# Introduction

This section establishes the scope and assumptions behind the infrastructure wave-1 implementation. It defines what we are building, what we are not building, and the constraints that shape our decisions.

# Purpose

The UME data platform, as described in the Architecture and Tools section, envisions a governed, self-service analytics environment. Before any of that vision materializes, we need the infrastructure underneath it. This documentation covers:

  • How the Terraform repository is organized (layers, environments, modules)
  • How CI/CD pipelines provision and maintain infrastructure
  • How Airflow on GKE Standard is deployed and wired to DAGs and dbt
  • How DataHub is deployed on GKE with its backing services
  • How we observe, alert on, and operate all of the above

# Wave-1 Scope

Wave-1 is the first implementation cycle. It delivers a working development environment that validates tooling choices, interoperability, and developer experience before we commit to production.

# In scope

  • Airflow on GKE Standard - Deployed via the official Apache Airflow Helm chart with CeleryExecutor. Custom image containing astronomer-cosmos, dbt-core, and dbt-bigquery. DAGs delivered via git-sync sidecar. At least one dbt model running end-to-end via Cosmos.
  • DataHub - Self-hosted on GKE Standard. Backed by Cloud SQL (PostgreSQL), self-hosted Kafka (Strimzi), and self-hosted OpenSearch. Google OIDC for authentication. Ingestion recipes for BigQuery metadata, Airflow, and dbt.
  • GKE Standard - Zonal cluster for dev PoC (regional for prod). Hosts Airflow (Phase 1) and DataHub, Kafka, OpenSearch (Phase 2).
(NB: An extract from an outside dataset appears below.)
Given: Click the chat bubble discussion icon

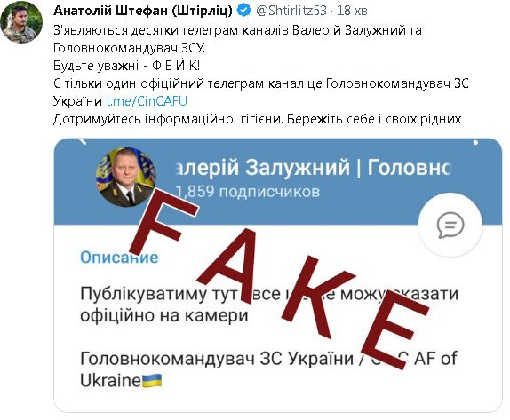Looking at the screenshot, I should tap(450, 226).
Zero-downtime node management.
  • CI/CD - GitHub Actions with Workload Identity Federation for plan/apply/drift workflows against the Terraform repository.
  • Observability - Google Managed Prometheus and Cloud Operations for metrics, dashboards, and alerts.
  • Cost groundwork - Mandatory labels on all resources. Project-level budget alerts.

# Out of scope (wave-1)

  • Production environment - Prod stacks mirror dev but are only provisioned after dev is proven. The Terraform code is multi-project ready; only tfvars change.
  • BigQuery datasets and GCS landing buckets - These are data engineering concerns managed outside the infrastructure repository (via dbt, manual creation, or a future data-platform layer).
  • Billing export to BigQuery / Looker dashboards - Documented as a future enhancement; labels are in place to support it.
  • Managed Kafka migration - Documented as an upgrade path when pricing becomes viable.
  • Self-hosted Grafana - GMP + Cloud Ops covers wave-1 needs.
  • SIEM, advanced compliance, or regulated-environment controls - The platform is lightweight for now.
  • GCP project creation - Projects are provisioned externally; Terraform assumes they exist.
  • GCP Folders or Organization-level IAM - The current org has a flat project list. Terraform does not touch org-level resources.

# Assumptions

  1. Single GCP project for dev: poc-ume-data. The user has Owner-level access. All dev resources (GKE, Cloud SQL, networking, Artifact Registry, state bucket) coexist here.
  2. Multi-project target: Production will use dedicated projects per concern (shared-services, platform, data). Terraform modules accept a project-ID map from tfvars, so migration requires no code changes.
  3. Projects are pre-existing inputs: Terraform never creates GCP projects. The 00-bootstrap layer assumes the target project already exists.
  4. No GCP Folders: The organization uses a flat list of projects under a single org. No folder-level IAM or hierarchy.
  5. Existing DAGs repository: There is an existing repository containing Airflow DAGs and a large dbt project. This will be expanded to include the custom Airflow image Dockerfile and CI, as well as DataHub ingestion recipes. During Phase 1, DAG/dbt/image work lives in resources/ within ume-data-infra and will be ported to the dedicated repo later.
  6. GitHub as source control: The infrastructure repo lives at github.com/1edata/ume-data-infra (will move orgs later).
  7. Two environments only: dev and prod. No staging, no QA. Dev validates; prod mirrors.

# Environments

Environment GCP Project(s) Purpose
dev poc-ume-data (single project) Validation. All components deployed here first.
prod Multiple projects (TBD, created externally) Production. Brought up only after dev is proven.

# Relationship to Other Documentation

  • Architecture and Tools - Defines the what and why: tool selection rationale, data flow, governance goals. This infrastructure section defines the how.
  • ETL - Describes transformation patterns, orchestration capabilities, and SDLC practices. Infrastructure provides the Airflow deployment, DAG sync mechanism, and image pipeline that ETL relies on.
  • Data Catalog - Describes DataHub's role, integrations, and governance workflows. Infrastructure provides the deployed DataHub instance, its backing services, and operational runbooks.